Capability, usability and feature fatigue
In the user experience world there's a truism that what people say and do are two very different things. February's Harvard Business Review has an great article called "Defeating Feature Fatigue" that supports that theory with some interesting data.
The authors did a series of studies to measure what people valued when selecting a product, and later after using the product. The study participants evaluated digital video players of differing capabilities (or feature sets), customized their own player, and then used either a low-feature player or a high-feature player.
The results are noteworthy because they show that people change their minds after using a product:
Before use, capability mattered more to the participants than usability, but after use, usability drove satisfaction rates. As a result, satisfaction was higher with the simpler version of the product, and... the high-feature model was rejected by most participants.
This, then, is what lies behind the pervasive problem of feature fatique: The experience of using a product changes the equation underlying users' preferences.
The interesting thing is that when participants were allowed to customize their player they continued to add features even when they understood that there would be a usability penalty.
The big takeaway for me was that there can be a significant difference between expected utility and experienced utility.

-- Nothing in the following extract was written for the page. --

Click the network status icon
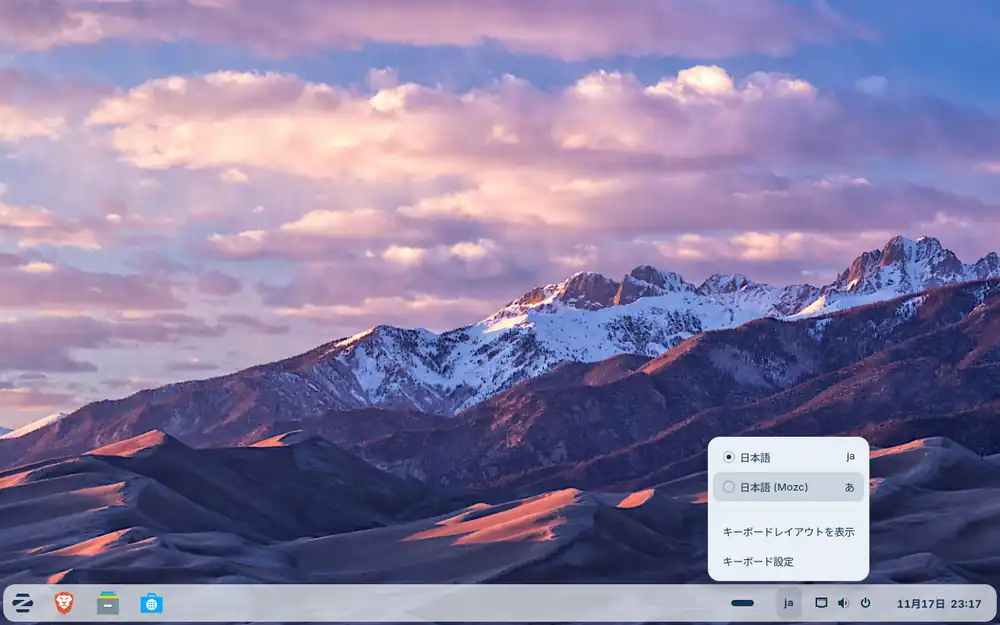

In this case, preferences for capability and usability invert after people have a chance to use the product (this graph extrapolates a bit from the results):
And as the authors note, experienced utility is what drives long-term satisfaction with a product.
Some other good quotes from the article:
- "Often, companies don't nip the efflorescence of features in the bud because engineers and early adopters don't see the problem."
- "Marketers see every new feature their company dreams up as a point of differentiation (however fleeting) and every feature competitors dream up as a necessary parity point."
- "If companies conduct market research by asking consumers to evaluate products without using them, too much weight will be given to capability, and the result will likely be products with too many features."